Model Context Protocol (MCP)
The Model Context Protocol (MCP) is an open standard created by Anthropic that provides a universal way to connect AI models to external tools, data sources, and APIs. It acts as a standardized interface—like USB for AI—so any MCP-compatible tool can work with any MCP-compatible AI agent.
CLAUDE.md
CLAUDE.md is a markdown configuration file placed in your project root that provides Claude Code with persistent, project-specific instructions. It tells the agent about your coding conventions, architecture, common commands, and rules—acting as a form of long-term memory that applies to every session in that project.
AI Pair Programming
AI pair programming is a development workflow where a human developer works alongside an AI tool to write code collaboratively in real-time. The developer provides direction, context, and judgment while the AI contributes code suggestions, catches bugs, and handles repetitive implementation tasks.
Context Window
A context window is the maximum number of tokens (words, code characters, and symbols) that an AI model can process in a single interaction. It defines the upper limit of how much information—including your prompt, code, and the model's response—the AI can hold in memory at once.
Coding Agent
A coding agent is an AI-powered tool that can autonomously read files, write code, execute terminal commands, and iterate on results to complete programming tasks. Unlike passive code suggestion tools, a coding agent takes independent action in your development environment to achieve a stated goal.
Vibe Coding
Vibe coding is an informal approach to software development where a developer describes what they want in natural language and lets an AI tool handle the implementation details. Instead of writing precise specifications, the developer communicates intent through casual conversation and iterates based on results.
AI Code Review
AI code review is the process of using artificial intelligence to automatically analyze source code for bugs, security vulnerabilities, style inconsistencies, and quality issues. AI reviewers can examine pull requests, suggest improvements, and catch problems that human reviewers might miss due to fatigue or time pressure.

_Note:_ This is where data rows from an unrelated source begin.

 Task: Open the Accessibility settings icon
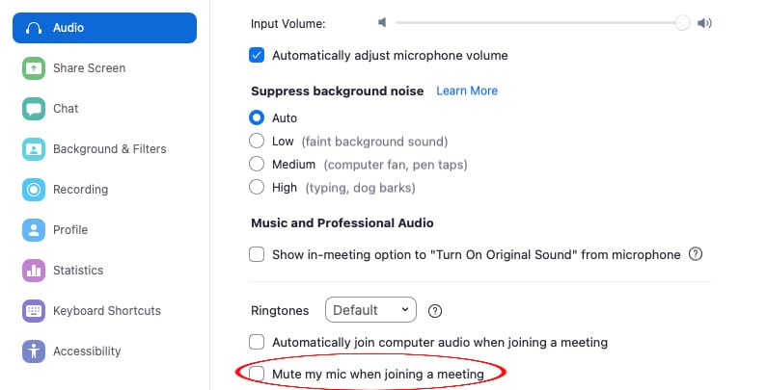pyautogui.click(x=34, y=351)
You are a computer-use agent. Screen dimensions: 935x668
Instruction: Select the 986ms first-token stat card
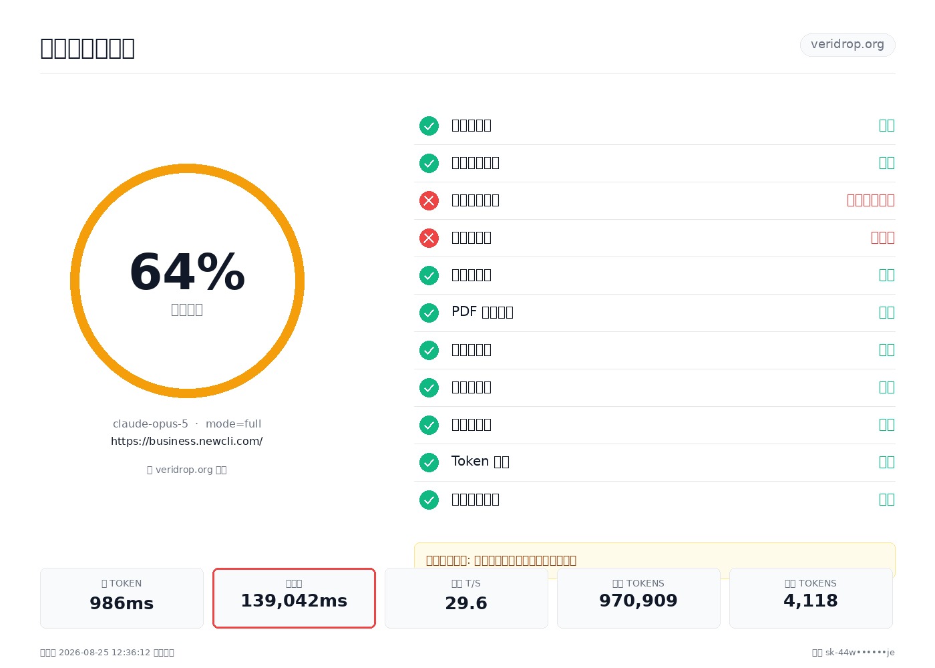[122, 598]
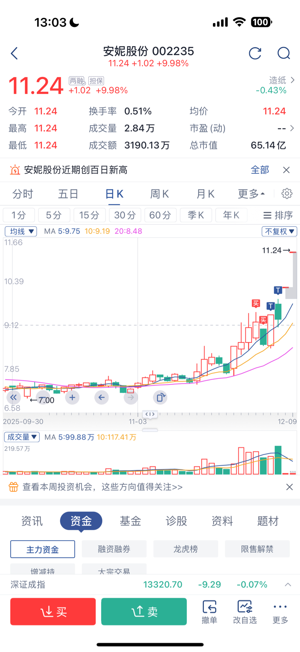Open 撤单 cancel order icon
This screenshot has height=652, width=300.
(x=209, y=611)
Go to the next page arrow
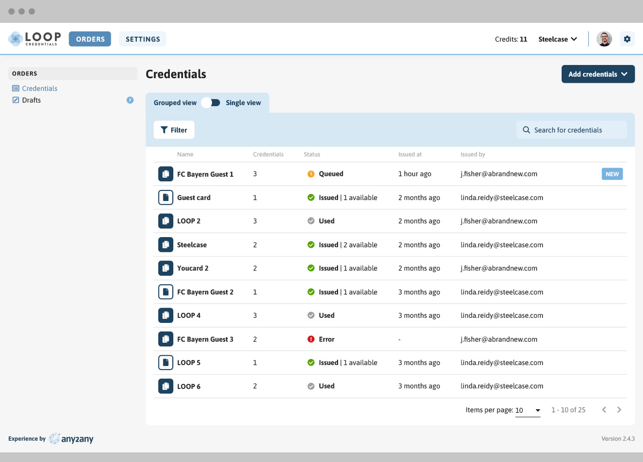643x462 pixels. (x=619, y=410)
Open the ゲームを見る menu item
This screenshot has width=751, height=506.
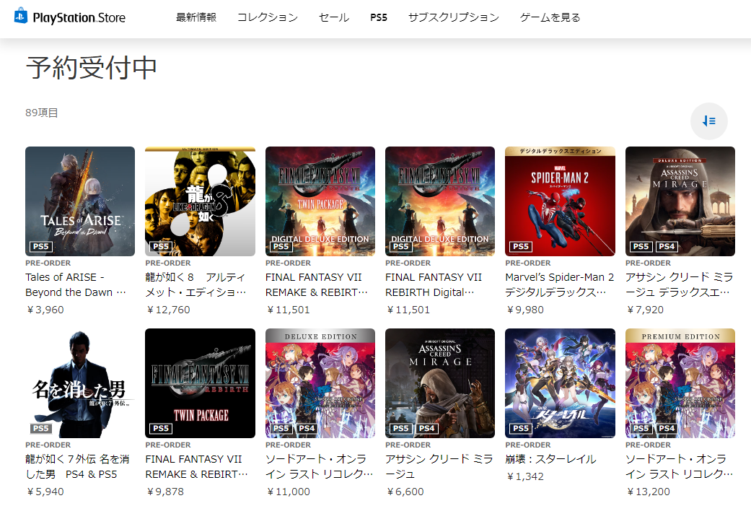[550, 17]
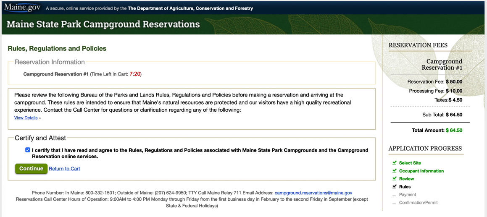This screenshot has width=487, height=217.
Task: Click the cart time left countdown
Action: tap(135, 74)
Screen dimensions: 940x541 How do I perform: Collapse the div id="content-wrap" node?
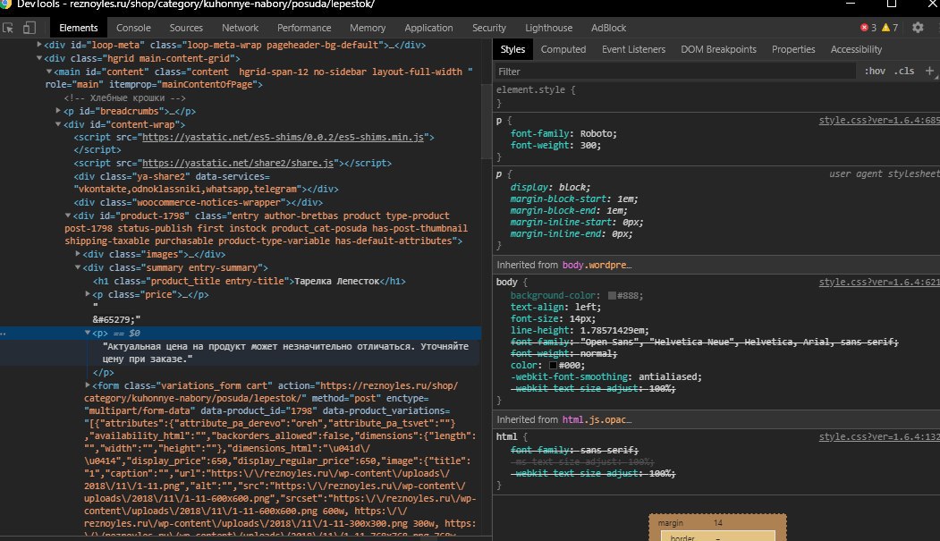pos(58,124)
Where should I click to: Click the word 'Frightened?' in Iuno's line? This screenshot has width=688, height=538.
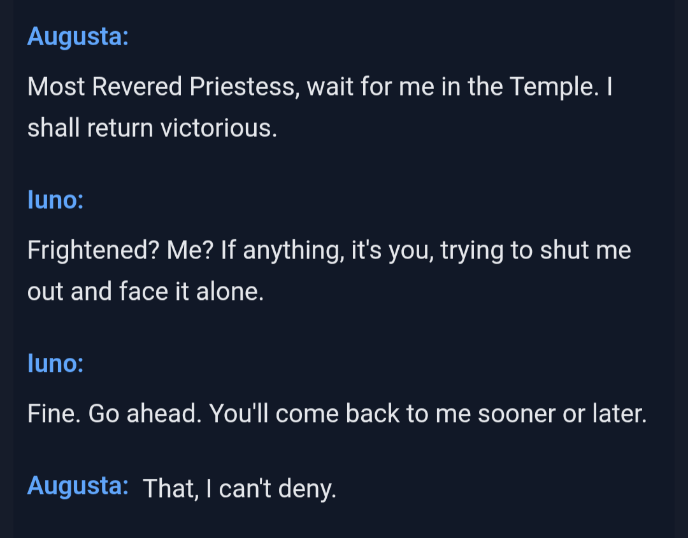point(93,250)
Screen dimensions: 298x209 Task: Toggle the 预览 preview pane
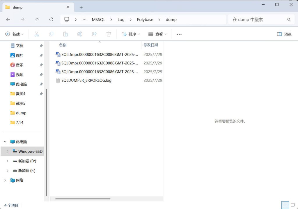[284, 34]
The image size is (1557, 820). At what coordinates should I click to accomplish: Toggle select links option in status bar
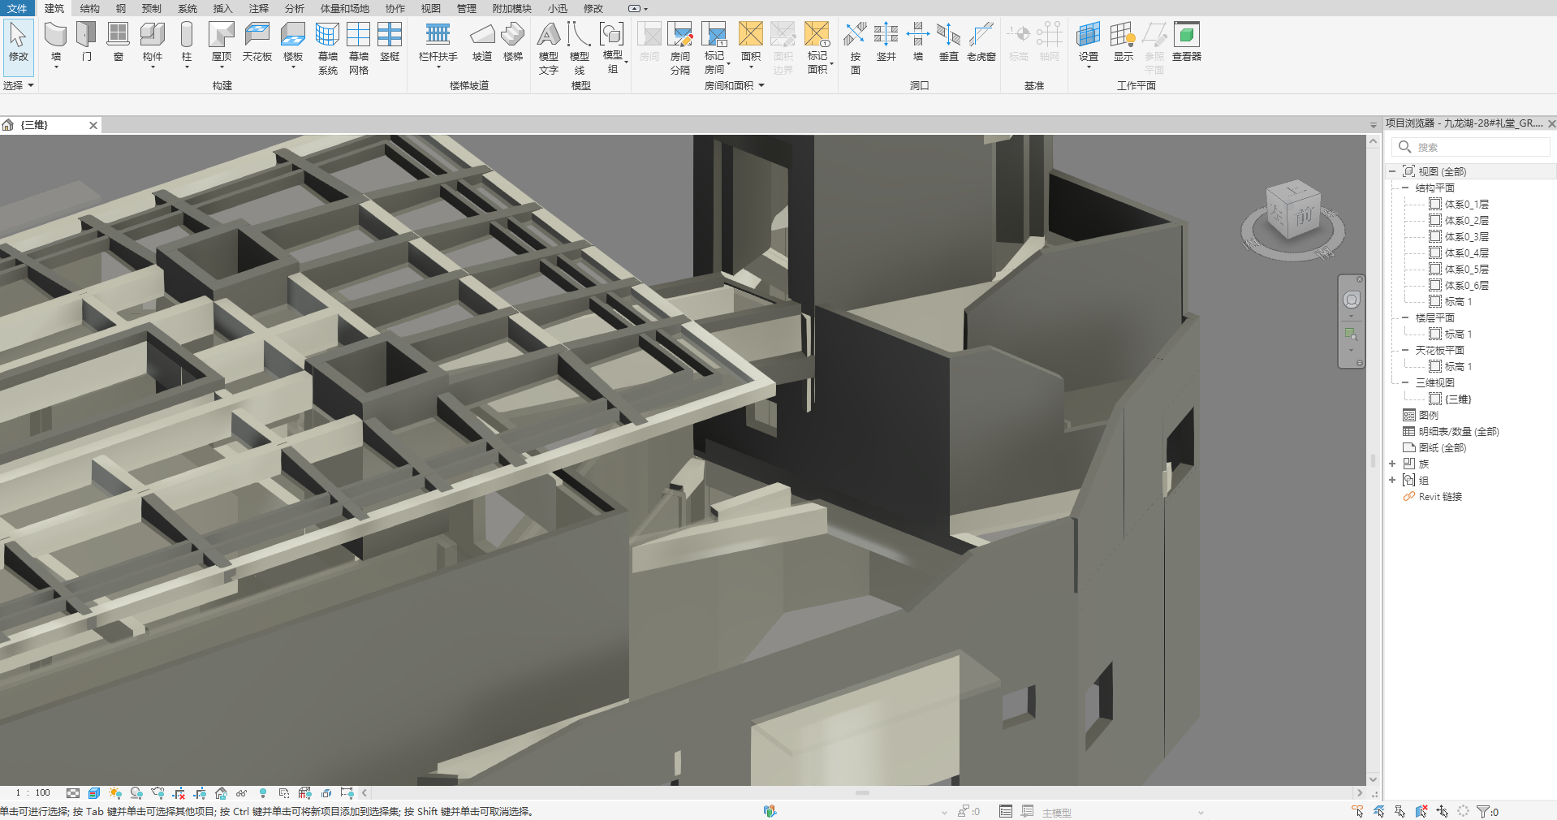coord(1357,811)
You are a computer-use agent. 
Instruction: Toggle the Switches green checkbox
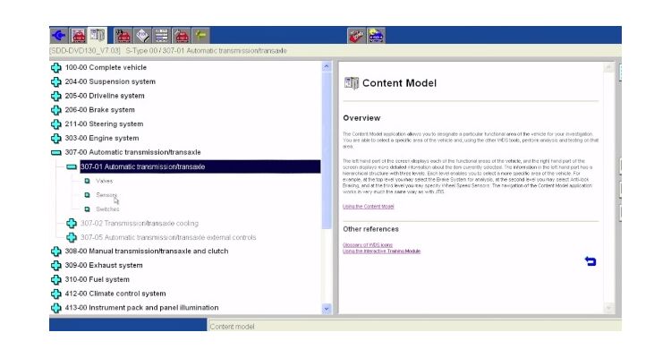(x=87, y=209)
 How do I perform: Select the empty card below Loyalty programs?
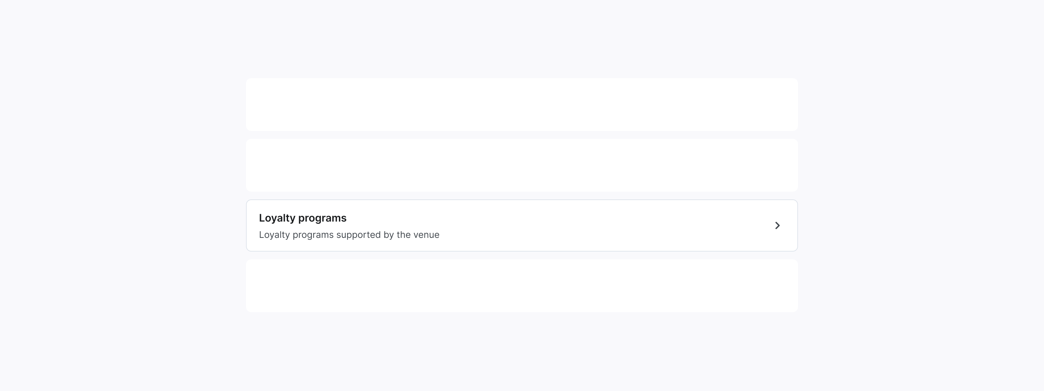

Prompt Engineering for Code
Prompt engineering for code is the practice of crafting clear, specific instructions that help AI coding tools produce accurate, relevant output. It involves structuring your requests with the right level of context, constraints, and examples so the AI understands both what you want and how you want it done.
Headless AI Agent
A headless AI agent is a coding agent that runs without a human-facing interface or real-time interaction. It executes tasks autonomously in background processes, CI/CD pipelines, or scheduled jobs—reading code, making changes, running tests, and reporting results without waiting for human input at any step.
Sub-Agents
Sub-agents are parallel child processes spawned by a main AI coding agent to handle independent parts of a complex task simultaneously. Instead of processing everything sequentially, the main agent delegates sub-tasks to specialized child agents that run in parallel and report results back to the parent.